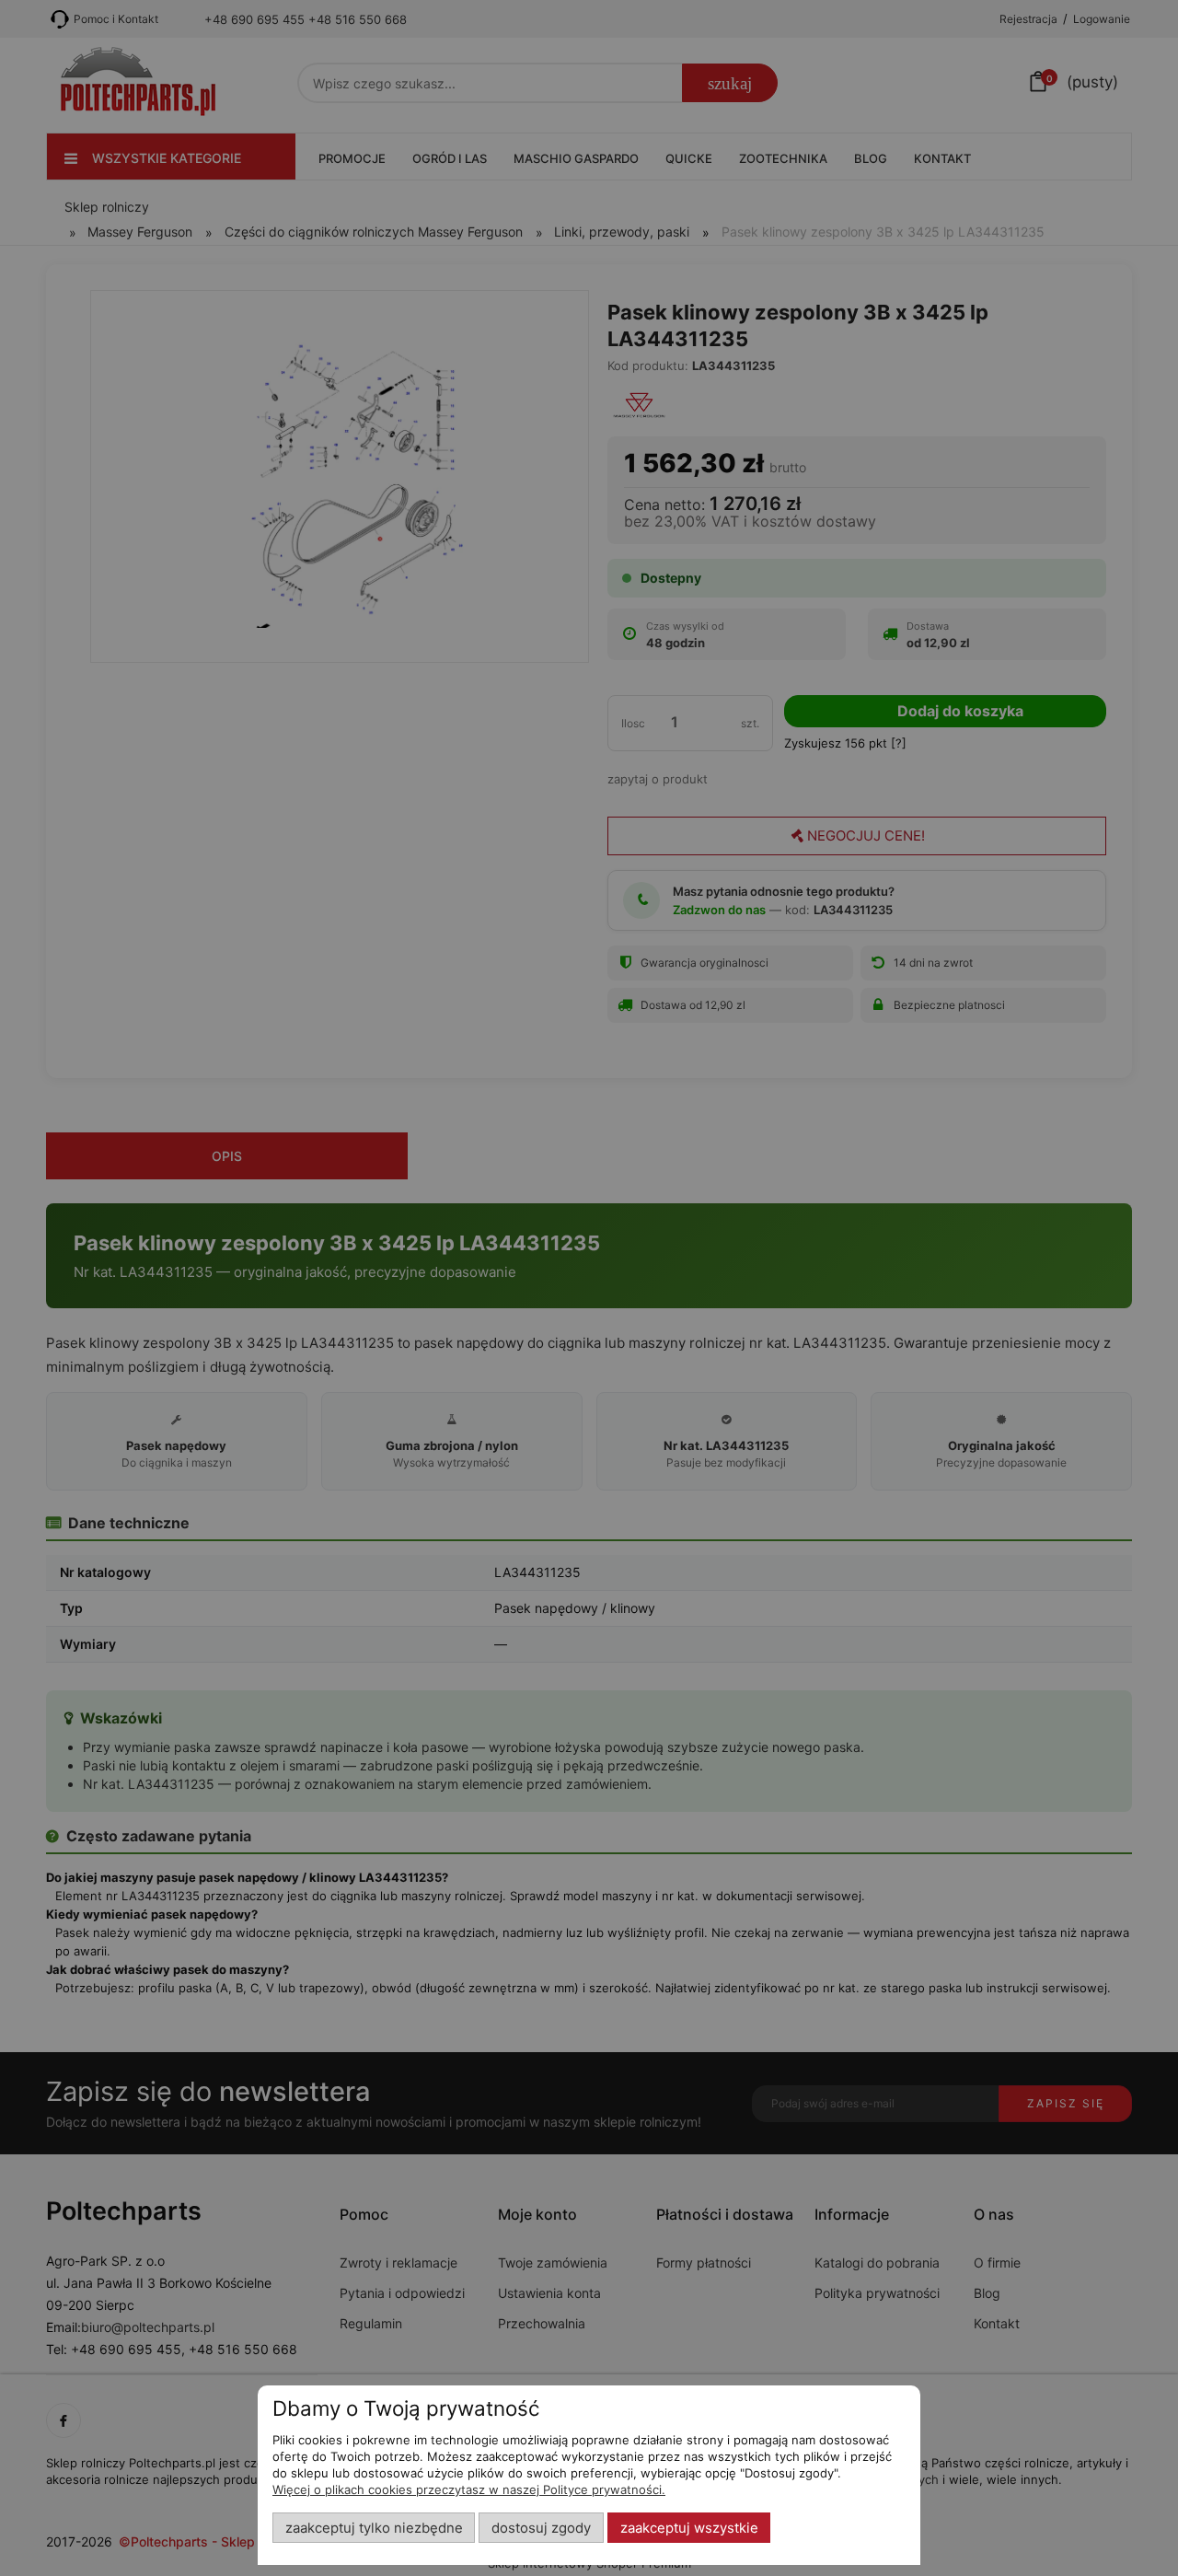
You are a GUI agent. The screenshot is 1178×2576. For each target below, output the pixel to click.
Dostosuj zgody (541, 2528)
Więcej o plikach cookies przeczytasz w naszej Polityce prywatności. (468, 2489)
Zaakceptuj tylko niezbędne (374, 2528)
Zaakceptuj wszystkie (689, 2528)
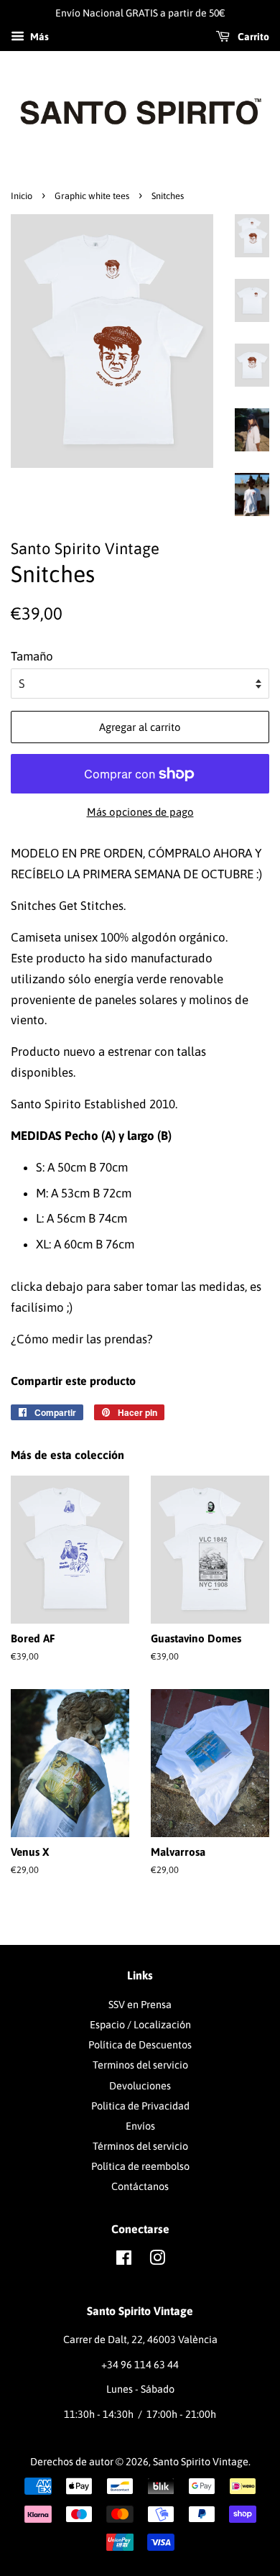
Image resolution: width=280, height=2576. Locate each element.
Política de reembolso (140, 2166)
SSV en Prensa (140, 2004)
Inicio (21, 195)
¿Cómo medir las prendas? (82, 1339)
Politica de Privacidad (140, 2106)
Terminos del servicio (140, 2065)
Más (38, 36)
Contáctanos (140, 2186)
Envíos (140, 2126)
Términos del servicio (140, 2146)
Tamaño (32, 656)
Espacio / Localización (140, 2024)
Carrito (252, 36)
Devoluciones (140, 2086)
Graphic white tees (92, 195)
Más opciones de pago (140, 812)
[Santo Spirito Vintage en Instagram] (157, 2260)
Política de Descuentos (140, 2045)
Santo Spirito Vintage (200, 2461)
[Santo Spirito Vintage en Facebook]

---

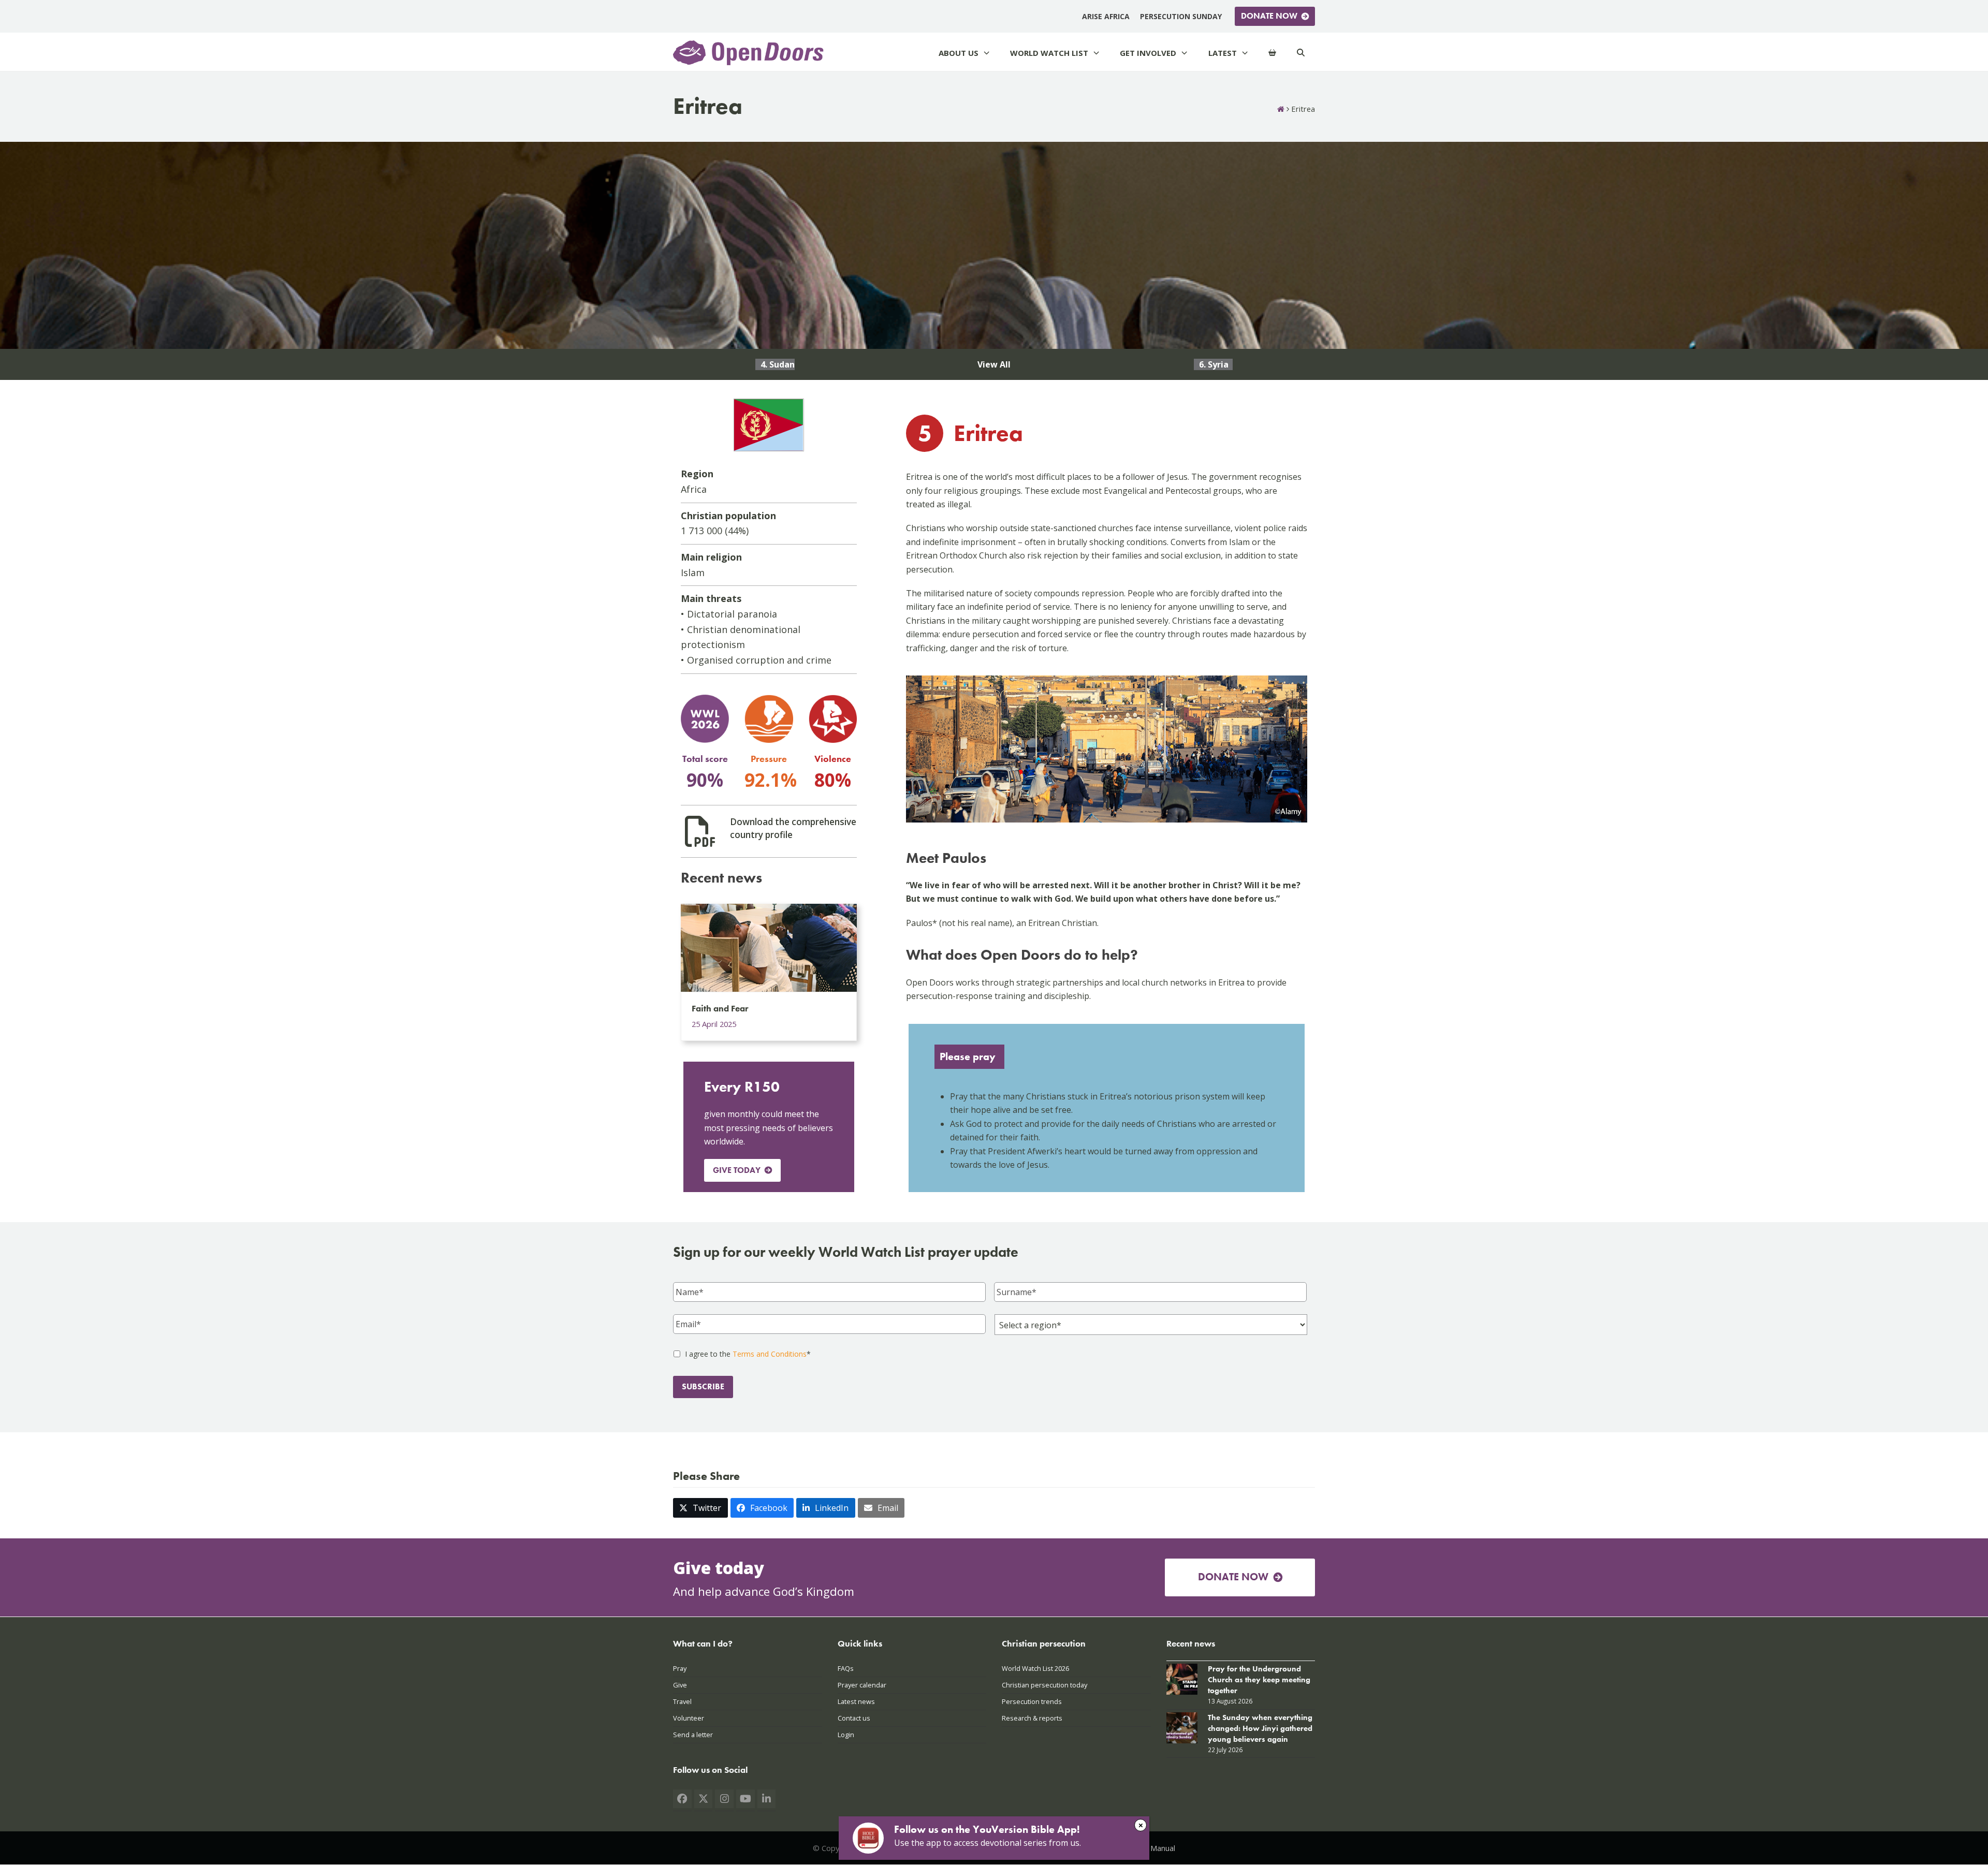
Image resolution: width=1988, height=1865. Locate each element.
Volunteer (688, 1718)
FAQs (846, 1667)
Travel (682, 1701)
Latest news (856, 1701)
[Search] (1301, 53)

* * *

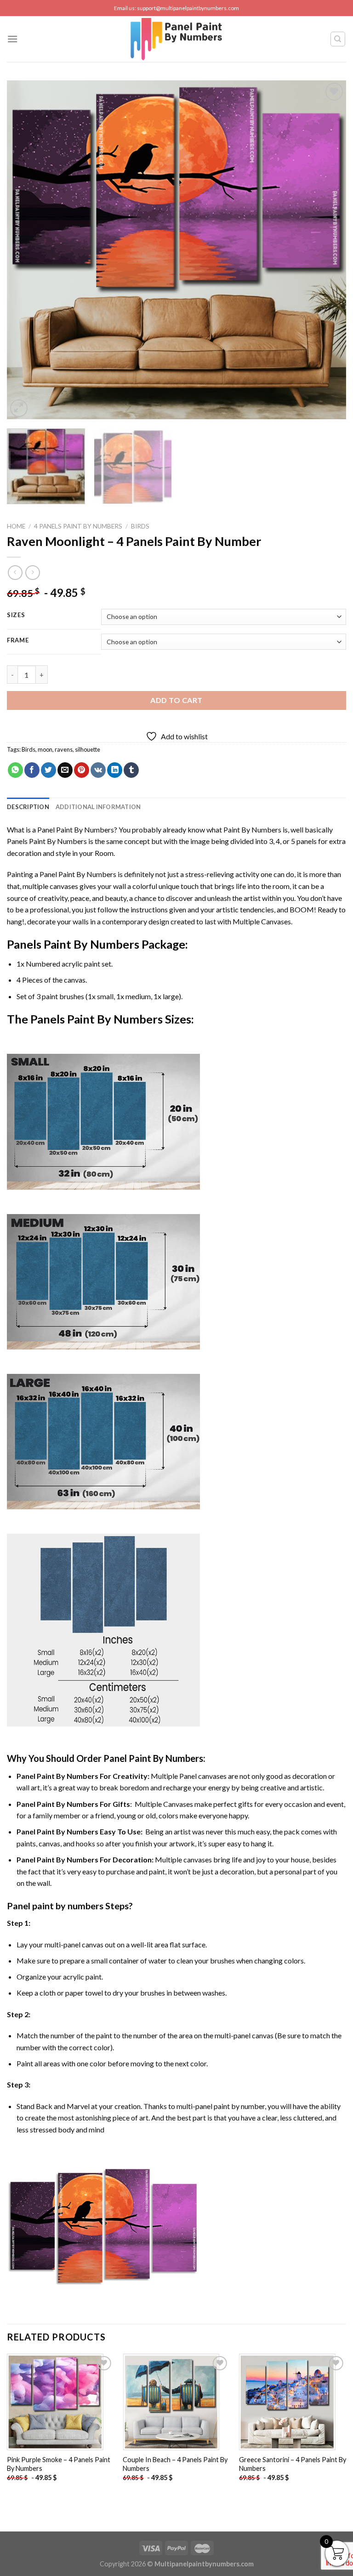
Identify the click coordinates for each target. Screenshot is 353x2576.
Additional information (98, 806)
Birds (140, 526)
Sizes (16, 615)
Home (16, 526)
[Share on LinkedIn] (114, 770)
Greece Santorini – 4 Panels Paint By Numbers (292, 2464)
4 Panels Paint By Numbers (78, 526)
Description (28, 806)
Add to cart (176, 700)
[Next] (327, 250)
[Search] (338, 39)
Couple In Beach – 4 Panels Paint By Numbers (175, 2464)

> ACTIVITY
In the lines above, spot each one that contains the word "height" and copy it.

> SOLUTION TO THIS EXERCISE
Image resolution: width=280, height=2576. Locate each element.
Image resolution: width=1988, height=1865. Locate each element.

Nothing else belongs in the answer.